WHAT IS BEING ASKED: Each line below must be reproduced exactly.

☆ ☆ ☆ ☆ ☆ ☆ ☆

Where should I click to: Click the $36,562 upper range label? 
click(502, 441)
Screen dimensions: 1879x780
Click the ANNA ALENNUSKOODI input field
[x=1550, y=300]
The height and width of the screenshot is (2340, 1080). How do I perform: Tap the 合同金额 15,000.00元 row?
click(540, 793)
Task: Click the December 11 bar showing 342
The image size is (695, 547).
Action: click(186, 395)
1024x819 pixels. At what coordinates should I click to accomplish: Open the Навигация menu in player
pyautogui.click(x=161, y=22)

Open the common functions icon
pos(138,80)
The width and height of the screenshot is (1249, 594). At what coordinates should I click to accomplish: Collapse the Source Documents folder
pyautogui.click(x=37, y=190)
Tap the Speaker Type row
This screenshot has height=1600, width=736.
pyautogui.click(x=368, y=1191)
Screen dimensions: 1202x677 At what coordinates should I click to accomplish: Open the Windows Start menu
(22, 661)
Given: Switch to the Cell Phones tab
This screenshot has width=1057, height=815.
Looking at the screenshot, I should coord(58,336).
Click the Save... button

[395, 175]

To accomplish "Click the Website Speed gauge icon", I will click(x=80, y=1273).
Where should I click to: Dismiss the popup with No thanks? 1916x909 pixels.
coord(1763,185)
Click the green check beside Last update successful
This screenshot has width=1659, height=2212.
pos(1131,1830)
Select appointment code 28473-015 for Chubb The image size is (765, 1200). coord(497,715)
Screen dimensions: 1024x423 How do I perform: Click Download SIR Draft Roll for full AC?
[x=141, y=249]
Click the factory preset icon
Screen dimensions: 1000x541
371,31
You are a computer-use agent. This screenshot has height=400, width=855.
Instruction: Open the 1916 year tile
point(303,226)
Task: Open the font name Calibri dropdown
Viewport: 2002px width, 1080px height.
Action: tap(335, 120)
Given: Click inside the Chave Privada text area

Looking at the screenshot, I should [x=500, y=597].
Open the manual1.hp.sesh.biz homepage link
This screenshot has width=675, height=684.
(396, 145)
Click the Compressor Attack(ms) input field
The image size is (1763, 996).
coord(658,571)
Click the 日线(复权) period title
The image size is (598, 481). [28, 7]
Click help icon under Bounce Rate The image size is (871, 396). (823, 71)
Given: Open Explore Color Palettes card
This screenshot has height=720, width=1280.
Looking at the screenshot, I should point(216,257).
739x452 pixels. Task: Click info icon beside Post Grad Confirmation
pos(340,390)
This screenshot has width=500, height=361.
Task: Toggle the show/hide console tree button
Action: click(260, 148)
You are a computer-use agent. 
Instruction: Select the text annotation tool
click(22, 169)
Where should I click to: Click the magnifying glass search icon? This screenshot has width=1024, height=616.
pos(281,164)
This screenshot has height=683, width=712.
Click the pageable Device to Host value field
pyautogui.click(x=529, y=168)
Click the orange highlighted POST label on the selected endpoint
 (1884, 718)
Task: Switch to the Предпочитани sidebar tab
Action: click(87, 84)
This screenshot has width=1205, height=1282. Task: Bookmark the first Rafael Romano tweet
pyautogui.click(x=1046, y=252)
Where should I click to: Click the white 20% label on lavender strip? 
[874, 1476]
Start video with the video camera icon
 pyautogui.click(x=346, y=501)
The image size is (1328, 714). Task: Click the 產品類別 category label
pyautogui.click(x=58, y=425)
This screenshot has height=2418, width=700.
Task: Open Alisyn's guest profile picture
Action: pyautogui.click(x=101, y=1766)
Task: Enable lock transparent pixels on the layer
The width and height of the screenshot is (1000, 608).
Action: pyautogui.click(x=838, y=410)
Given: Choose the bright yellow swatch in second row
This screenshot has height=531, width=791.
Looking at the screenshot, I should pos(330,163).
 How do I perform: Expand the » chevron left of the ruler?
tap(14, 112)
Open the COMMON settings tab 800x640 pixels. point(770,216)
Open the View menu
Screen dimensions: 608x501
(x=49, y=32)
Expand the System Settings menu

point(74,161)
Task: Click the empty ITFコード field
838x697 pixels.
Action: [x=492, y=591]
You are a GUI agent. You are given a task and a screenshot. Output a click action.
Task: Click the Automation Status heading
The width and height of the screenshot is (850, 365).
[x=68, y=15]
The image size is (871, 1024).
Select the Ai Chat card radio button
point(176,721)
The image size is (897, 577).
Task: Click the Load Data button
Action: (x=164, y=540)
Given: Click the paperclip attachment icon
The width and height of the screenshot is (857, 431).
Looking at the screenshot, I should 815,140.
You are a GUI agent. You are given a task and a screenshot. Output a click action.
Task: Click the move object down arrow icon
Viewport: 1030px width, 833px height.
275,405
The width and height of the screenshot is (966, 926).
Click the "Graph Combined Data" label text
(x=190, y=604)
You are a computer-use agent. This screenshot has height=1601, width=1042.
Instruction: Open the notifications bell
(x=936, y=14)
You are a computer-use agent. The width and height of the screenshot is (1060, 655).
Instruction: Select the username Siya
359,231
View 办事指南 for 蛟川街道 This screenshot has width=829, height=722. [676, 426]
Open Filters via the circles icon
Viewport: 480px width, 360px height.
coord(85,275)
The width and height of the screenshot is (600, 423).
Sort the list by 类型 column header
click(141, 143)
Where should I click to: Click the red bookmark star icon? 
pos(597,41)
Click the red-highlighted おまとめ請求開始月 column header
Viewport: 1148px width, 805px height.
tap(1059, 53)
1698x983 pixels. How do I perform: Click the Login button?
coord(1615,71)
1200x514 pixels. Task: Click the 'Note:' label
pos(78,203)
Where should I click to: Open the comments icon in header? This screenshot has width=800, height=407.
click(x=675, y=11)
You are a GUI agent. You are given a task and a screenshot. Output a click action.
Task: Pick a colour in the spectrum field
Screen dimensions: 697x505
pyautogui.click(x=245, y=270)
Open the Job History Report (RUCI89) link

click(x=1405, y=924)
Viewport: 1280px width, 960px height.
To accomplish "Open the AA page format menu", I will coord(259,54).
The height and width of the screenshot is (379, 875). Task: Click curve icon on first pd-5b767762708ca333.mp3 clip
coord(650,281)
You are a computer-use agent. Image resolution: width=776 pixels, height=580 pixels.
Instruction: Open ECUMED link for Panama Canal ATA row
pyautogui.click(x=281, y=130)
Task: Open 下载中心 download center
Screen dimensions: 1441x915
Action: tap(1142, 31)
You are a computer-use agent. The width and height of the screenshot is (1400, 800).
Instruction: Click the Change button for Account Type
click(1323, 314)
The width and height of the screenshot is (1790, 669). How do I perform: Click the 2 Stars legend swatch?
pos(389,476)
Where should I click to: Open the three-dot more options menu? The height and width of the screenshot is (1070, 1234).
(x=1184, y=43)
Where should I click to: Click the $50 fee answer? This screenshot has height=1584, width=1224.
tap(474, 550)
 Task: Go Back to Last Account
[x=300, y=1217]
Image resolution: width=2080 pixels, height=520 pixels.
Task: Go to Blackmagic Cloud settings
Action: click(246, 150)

☆ ☆ ☆ ☆ ☆ ☆ ☆

WRITTEN RESPONSE:
Where should I click to: Click the $36,562 upper range label? 
click(502, 441)
Screen dimensions: 1879x780
Click the ANNA ALENNUSKOODI input field
[x=1550, y=300]
The height and width of the screenshot is (2340, 1080). How do I perform: Tap the 合同金额 15,000.00元 row?
click(540, 793)
Task: Click the December 11 bar showing 342
The image size is (695, 547).
Action: click(186, 395)
1024x819 pixels. At what coordinates should I click to accomplish: Open the Навигация menu in player
pyautogui.click(x=161, y=22)

Open the common functions icon
pos(138,80)
The width and height of the screenshot is (1249, 594). At what coordinates should I click to accomplish: Collapse the Source Documents folder
pyautogui.click(x=37, y=190)
Tap the Speaker Type row
This screenshot has height=1600, width=736.
pyautogui.click(x=368, y=1191)
Screen dimensions: 1202x677 At what coordinates should I click to accomplish: Open the Windows Start menu
(22, 661)
Given: Switch to the Cell Phones tab
This screenshot has width=1057, height=815.
Looking at the screenshot, I should coord(58,336).
Click the Save... button

[395, 175]

To accomplish "Click the Website Speed gauge icon", I will click(x=80, y=1273).
Where should I click to: Dismiss the popup with No thanks? 1916x909 pixels.
coord(1763,185)
Click the green check beside Last update successful
This screenshot has width=1659, height=2212.
pos(1131,1830)
Select appointment code 28473-015 for Chubb The image size is (765, 1200). coord(497,715)
Screen dimensions: 1024x423 How do I perform: Click Download SIR Draft Roll for full AC?
[x=141, y=249]
Click the factory preset icon
Screen dimensions: 1000x541
371,31
You are a computer-use agent. This screenshot has height=400, width=855.
Instruction: Open the 1916 year tile
point(303,226)
Task: Open the font name Calibri dropdown
Viewport: 2002px width, 1080px height.
Action: tap(335, 120)
Given: Click inside the Chave Privada text area

Looking at the screenshot, I should [x=500, y=597].
Open the manual1.hp.sesh.biz homepage link
This screenshot has width=675, height=684.
(396, 145)
Click the Compressor Attack(ms) input field
The image size is (1763, 996).
coord(658,571)
Click the 日线(复权) period title
The image size is (598, 481). [28, 7]
Click help icon under Bounce Rate The image size is (871, 396). (823, 71)
Given: Open Explore Color Palettes card
This screenshot has height=720, width=1280.
Looking at the screenshot, I should point(216,257).
739x452 pixels. Task: Click info icon beside Post Grad Confirmation
pos(340,390)
This screenshot has width=500, height=361.
Task: Toggle the show/hide console tree button
Action: click(260, 148)
You are a computer-use agent. 
Instruction: Select the text annotation tool
click(22, 169)
Where should I click to: Click the magnifying glass search icon? This screenshot has width=1024, height=616.
pos(281,164)
This screenshot has height=683, width=712.
Click the pageable Device to Host value field
pyautogui.click(x=529, y=168)
Click the orange highlighted POST label on the selected endpoint
 (1884, 718)
Task: Switch to the Предпочитани sidebar tab
Action: click(87, 84)
This screenshot has width=1205, height=1282. Task: Bookmark the first Rafael Romano tweet
pyautogui.click(x=1046, y=252)
Where should I click to: Click the white 20% label on lavender strip? 
[874, 1476]
Start video with the video camera icon
 pyautogui.click(x=346, y=501)
The image size is (1328, 714). Task: Click the 產品類別 category label
pyautogui.click(x=58, y=425)
This screenshot has height=2418, width=700.
Task: Open Alisyn's guest profile picture
Action: pyautogui.click(x=101, y=1766)
Task: Enable lock transparent pixels on the layer
The width and height of the screenshot is (1000, 608).
Action: pyautogui.click(x=838, y=410)
Given: Choose the bright yellow swatch in second row
This screenshot has height=531, width=791.
Looking at the screenshot, I should pos(330,163).
 How do I perform: Expand the » chevron left of the ruler?
tap(14, 112)
Open the COMMON settings tab 800x640 pixels. point(770,216)
Open the View menu
Screen dimensions: 608x501
(x=49, y=32)
Expand the System Settings menu

point(74,161)
Task: Click the empty ITFコード field
838x697 pixels.
Action: [x=492, y=591]
You are a GUI agent. You are given a task and a screenshot. Output a click action.
Task: Click the Automation Status heading
The width and height of the screenshot is (850, 365).
[x=68, y=15]
The image size is (871, 1024).
Select the Ai Chat card radio button
point(176,721)
The image size is (897, 577).
Task: Click the Load Data button
Action: (x=164, y=540)
Given: Click the paperclip attachment icon
The width and height of the screenshot is (857, 431).
Looking at the screenshot, I should 815,140.
You are a GUI agent. You are given a task and a screenshot. Output a click action.
Task: Click the move object down arrow icon
Viewport: 1030px width, 833px height.
275,405
The width and height of the screenshot is (966, 926).
Click the "Graph Combined Data" label text
(x=190, y=604)
You are a computer-use agent. This screenshot has height=1601, width=1042.
Instruction: Open the notifications bell
(x=936, y=14)
You are a computer-use agent. The width and height of the screenshot is (1060, 655).
Instruction: Select the username Siya
359,231
View 办事指南 for 蛟川街道 This screenshot has width=829, height=722. [676, 426]
Open Filters via the circles icon
Viewport: 480px width, 360px height.
coord(85,275)
The width and height of the screenshot is (600, 423).
Sort the list by 类型 column header
click(141, 143)
Where should I click to: Click the red bookmark star icon? 
pos(597,41)
Click the red-highlighted おまとめ請求開始月 column header
Viewport: 1148px width, 805px height.
tap(1059, 53)
1698x983 pixels. How do I perform: Click the Login button?
coord(1615,71)
1200x514 pixels. Task: Click the 'Note:' label
pos(78,203)
Where should I click to: Open the comments icon in header? This screenshot has width=800, height=407.
click(x=675, y=11)
You are a GUI agent. You are given a task and a screenshot. Output a click action.
Task: Pick a colour in the spectrum field
Screen dimensions: 697x505
pyautogui.click(x=245, y=270)
Open the Job History Report (RUCI89) link

click(x=1405, y=924)
Viewport: 1280px width, 960px height.
To accomplish "Open the AA page format menu", I will coord(259,54).
The height and width of the screenshot is (379, 875). Task: Click curve icon on first pd-5b767762708ca333.mp3 clip
coord(650,281)
You are a computer-use agent. Image resolution: width=776 pixels, height=580 pixels.
Instruction: Open ECUMED link for Panama Canal ATA row
pyautogui.click(x=281, y=130)
Task: Open 下载中心 download center
Screen dimensions: 1441x915
Action: tap(1142, 31)
You are a computer-use agent. The width and height of the screenshot is (1400, 800).
Instruction: Click the Change button for Account Type
click(1323, 314)
The width and height of the screenshot is (1790, 669). How do I perform: Click the 2 Stars legend swatch?
pos(389,476)
Where should I click to: Open the three-dot more options menu? The height and width of the screenshot is (1070, 1234).
(x=1184, y=43)
Where should I click to: Click the $50 fee answer? This screenshot has height=1584, width=1224.
tap(474, 550)
 Task: Go Back to Last Account
[x=300, y=1217]
Image resolution: width=2080 pixels, height=520 pixels.
Task: Go to Blackmagic Cloud settings
Action: click(246, 150)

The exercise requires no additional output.